» **TAREFAS**
- 1) Diga se as afirmações (a), (b) e (c) estão de acordo com a reportagem sobre o Parque do Monge, respondendo sim ou não e citando literalmente as palavras que decidem cada caso. (a) A reabertura com a nova infraestrutura estava marcada para fevereiro de 2010. (b) O parque voltou a receber visitantes dois meses depois do prazo previsto. (c) Célio Guimarães é vereador do PV.
- 2) Retome a reportagem sobre o Parque do Monge a partir da última frase apresentada.

» **PÁGINA**
────────────────

OInstituto Ambiental do Paraná (IAP) se propôs, divulgando tanto nas reuniões do Conselho Consultivo quanto na imprensa, a realizar uma retirada ordenada de espécimes exóticos que arrecadaria o dinheiro necessário para revitalizar a mais importante área de lazer do município. A data marcada para a reabertura do parque com toda sua nova infraestrutura – que contaria com receptivo turístico, local para lazer, prédios administrativos, museu, alojamento para pesquisadores, entre outras benfeitorias – era fevereiro de 2010, quando se comemorou 50 anos da criação da unidade de preservação ambiental. A bandeira foi levantada pelo então governador Roberto Requião, que garantiu o cumprimento do prazo, o que não aconteceu.

Reabertura frustrante

Durante todo esse tempo, o parque ficou fechado ao público, porém, de todos os projetos exaustivamente apresentados, o único que andou de maneira rápida foi a extração e venda de madeira da unidade. Cinco meses depois do prazo previsto, o Parque do Monge foi finalmente reaberto à visitação, mas, na região onde antes havia uma área de lazer com churrasqueiras, só existem escombros das antigas lanchonetes, dos quais brotam ferros enferrujados que remetem a uma sensação de abandono. “Primeiro o IAP atrasa todas as datas e agora não tem previsão exata de quando as obras serão entregues.

De repente, sem nenhum comunicado aos lapeanos, o parque é reaberto nessas condições. É um absurdo! Diziam que tinha que ser fechado porque a estrutura que tinha era perigosa, no entanto foi reaberto e não existe nenhuma placa de alerta quanto aos perigos”, diz Célio Guimarães, vereador lapeano do PV, apontando para as ferragens onde antes havia um mirante – lugar que, hoje, oferece risco de queda de um penhasco ao menor descuido do visitante. O vereador, membro do Conselho Consultivo do Parque do Monge, acompanhou nossa equipe de reportagem durante uma visita à unidade.

────────────────

» **DADOS BRUTOS**

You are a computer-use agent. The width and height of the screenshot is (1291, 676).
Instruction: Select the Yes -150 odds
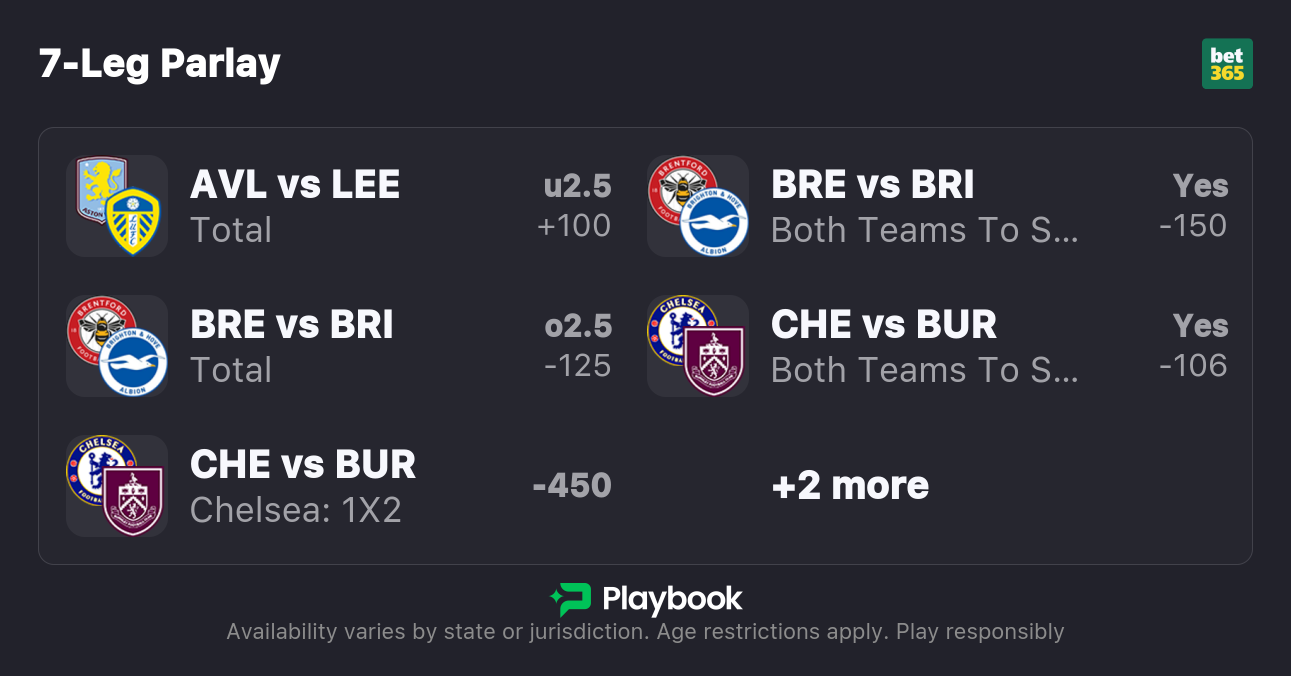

────────────────

» **RESPOSTAS POR TAREFA**
- 1)
(a) Sim: "era fevereiro de 2010, quando se comemorou 50 anos da criação da unidade de preservação ambiental".
(b) Não: "Cinco meses depois do prazo previsto, o Parque do Monge foi finalmente reaberto à visitação".
(c) Sim: "diz Célio Guimarães, vereador lapeano do PV".

- 2)
Volnei Bisognin, que assumiu a presidência do IAP em maio deste ano, recebeu uma equipe da Revista Novo Ambiente para elucidar algumas dúvidas sobre a reabertura do parque. “Foi um pedido da comunidade da Lapa. Pessoas que tinham que cumprir promessas, porque, você sabe… promessa, a gente precisa cumprir. E isso estava causando um constrangimento muito grande ao poder público, porque, quando envolve religião, as pessoas têm que ser atendidas. Foi feito uma excepcionalidade, na verdade”, explica Bisognin. O presidente do IAP destaca que “as visitas estão limitadas àqueles que têm que pagar promessas, não ao público geral, e são monitoradas e acompanhadas, mesmo porque o parque está em obras”. No entanto, no dia 17 de junho, quando nossa reportagem foi se identificar no posto da Polícia Florestal que controla o acesso ao parque, nos foi apenas comunicado que o IAP havia reabrido o parque e que podíamos entrar desacompanhados.

Venda da madeira

Segundo o IAP, cerca de R$ 3,5 milhões serão arrecadados com a venda da madeira (até agora, R$ 2,1 milhões já foram depositados na conta da instituição e foram utilizados para outro fim), e o então secretário de estado do Meio Ambiente, Rasca Rodrigues, garantiu que todo o dinheiro seria usado em benefício do parque. “O conselho gestor está decepcionado, pois muitos representantes da comunidade participaram das reuniões e acreditaram nas promessas do IAP e da Secretaria do Meio Ambiente de que o parque iria ser fechado, mas quando reaberto iria contar com toda a infraestrutura. Passada esta data, com o argumento de atraso na retirada da madeira devido às chuvas, a nova promessa era de que o processo licitatório estaria pronto em meados de abril. Até agora não foi feito nada, o que esperar das promessas?”, aponta o vereador Célio Guimarães.

Uma fonte qualificada no assunto, que pede para não ser identificada para não sofrer represálias, trabalha em um setor ligado à área ambiental no município e conversou conosco. Ela questiona o valor pago pela madeira (segundo a fonte, a madeira retirada pode valer três vezes mais do que foi pago) e diz que caminhões carregados são vistos saindo do parque durante a noite. O que – pode não ser ilegal – é estranho, já que toda saída de madeira deve ser acompanhada por um funcionário do IAP (o Instituto não informou se tem funcionários trabalhando durante à noite na fiscalização).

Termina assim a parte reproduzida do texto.